Je me souviens du curieux sentiment d’insularité éprouvé à Beyrouth ou à Pékin, lorsque dans un lieu public je prenais des notes, immergé dans un brouhaha de conversations en arabe ou en chinois auxquelles je ne comprenais rien. Tenir un carnet, c’est ainsi s’assurer d’une espèce de continuité dans la discontinuité du voyage. C’est demeurer lié par un précieux cordon de signes à cette langue maternelle que l’on a momentanément cessé de parler et qui nous redevient d’autant plus chère qu’elle s’efforce d’appréhender des réalités étrangères, de dire un autre monde. (…)
     
Il ne me semble toutefois pas exagéré de dire que le carnet de route est le contraire d’un journal intime, celui-ci supposant une espèce de rituel privé, des retrouvailles régulières avec le cadre familier d’un bureau ou d’une chambre, et la conservation d’une intimité, si curieuse puisse-t-elle être du monde extérieur. Il n’est pas non plus assimilable au « journal de voyage » tel que Michaux l’a illustré dans Ecuador puisque, tout autrement élaboré, celui-ci obéit à une chronologie et se constitue en texte à part entière. Somme toute, le carnet demeure en deçà. Plus près de la main et du pouls, il enregistre aussi bien le battement du cœur des grandes villes que celui des saisons. (...)
     
Érotique est le carnet de route qui fait bâiller le temps et se plaît à ce qu’on l’entrouvre. Affaire de jointure, de contact, lieu préféré de ce qui mûrit dans l’entre-deux, à l’intersection de l’œil et de la pensée, du corps et du dehors, pas à pas, page à page.
Échappant au souci du livre, voire à ses angoisses, un plaisir du texte lui est propre. Plaisir des commencements, des promesses. Plaisir de la note frappée ou tenue, de la variété des éclats, des bouts de description, de récits, de dialogues, de poèmes parfois. Plaisir de l’interjection et de sa résonance. Plaisir de vérifier que le langage répond lorsqu’on le sollicite. Plaisir de sa plasticité et sa ductilité. Plaisir qui ignore l’impuissance, puisque dans le meilleur des cas il semble que les mots affluent en même temps que le monde. Celui-ci vient par bribes, (rushs, eût dit Roland Barthes), parfois directement en phrases, voire en paragraphes ou en scènes. Et ce sont des rideaux qui se déchirent, comme si le réel cessait de nous être fermé sans perdre son étrangeté. (…)

● ● ● ●

**DESCRIPTION DE LA TÂCHE:** Condensez sous forme de liste le paragraphe de l'extrait sur le carnet de route qui commence par « Il ne me semble toutefois pas exagéré », en gardant ses idées principales. Le listing placé après l'extrait sur le carnet de route n'est pas nécessaire ici.

Enregistrements de pointage pour textes et éléments:
● ● ● ●

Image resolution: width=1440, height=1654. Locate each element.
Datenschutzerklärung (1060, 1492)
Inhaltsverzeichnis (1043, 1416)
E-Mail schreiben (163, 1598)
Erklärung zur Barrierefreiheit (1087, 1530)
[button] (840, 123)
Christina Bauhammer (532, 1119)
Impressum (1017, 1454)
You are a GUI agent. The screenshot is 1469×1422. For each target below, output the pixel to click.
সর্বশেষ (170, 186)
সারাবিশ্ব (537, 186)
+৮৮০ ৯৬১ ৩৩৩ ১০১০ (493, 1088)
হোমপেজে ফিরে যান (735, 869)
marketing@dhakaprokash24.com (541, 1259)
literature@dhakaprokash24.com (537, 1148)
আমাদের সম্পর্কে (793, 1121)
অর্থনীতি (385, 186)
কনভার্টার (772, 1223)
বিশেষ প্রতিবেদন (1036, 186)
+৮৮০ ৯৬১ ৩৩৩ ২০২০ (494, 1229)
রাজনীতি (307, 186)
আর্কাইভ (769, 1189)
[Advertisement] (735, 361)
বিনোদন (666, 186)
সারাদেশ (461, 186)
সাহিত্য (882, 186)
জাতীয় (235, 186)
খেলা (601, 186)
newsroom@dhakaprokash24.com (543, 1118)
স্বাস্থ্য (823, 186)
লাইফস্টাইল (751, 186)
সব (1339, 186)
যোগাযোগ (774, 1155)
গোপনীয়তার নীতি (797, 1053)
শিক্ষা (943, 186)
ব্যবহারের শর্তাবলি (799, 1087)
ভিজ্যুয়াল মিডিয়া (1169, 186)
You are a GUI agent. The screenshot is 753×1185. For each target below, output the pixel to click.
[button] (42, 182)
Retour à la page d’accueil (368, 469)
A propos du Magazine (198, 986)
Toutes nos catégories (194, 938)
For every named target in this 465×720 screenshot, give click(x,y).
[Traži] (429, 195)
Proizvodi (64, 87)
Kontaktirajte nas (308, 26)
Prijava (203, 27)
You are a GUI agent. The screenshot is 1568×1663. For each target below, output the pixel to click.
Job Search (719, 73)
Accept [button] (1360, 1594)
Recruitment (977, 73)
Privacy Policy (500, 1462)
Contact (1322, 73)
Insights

● ● ● ●

**SOLUTION COMPLÈTE:**
- Le carnet de route est le contraire du journal intime, qui suppose un rituel privé, des retrouvailles régulières avec le cadre familier d'un bureau ou d'une chambre, et la conservation d'une intimité, même curieuse du monde extérieur.
- Il ne se confond pas non plus avec le « journal de voyage » tel que Michaux l'a illustré dans Ecuador : élaboré tout autrement, celui-ci suit une chronologie et forme un texte à part entière.
- Le carnet reste en deçà : plus près de la main et du pouls, il enregistre le battement du cœur des grandes villes comme celui des saisons.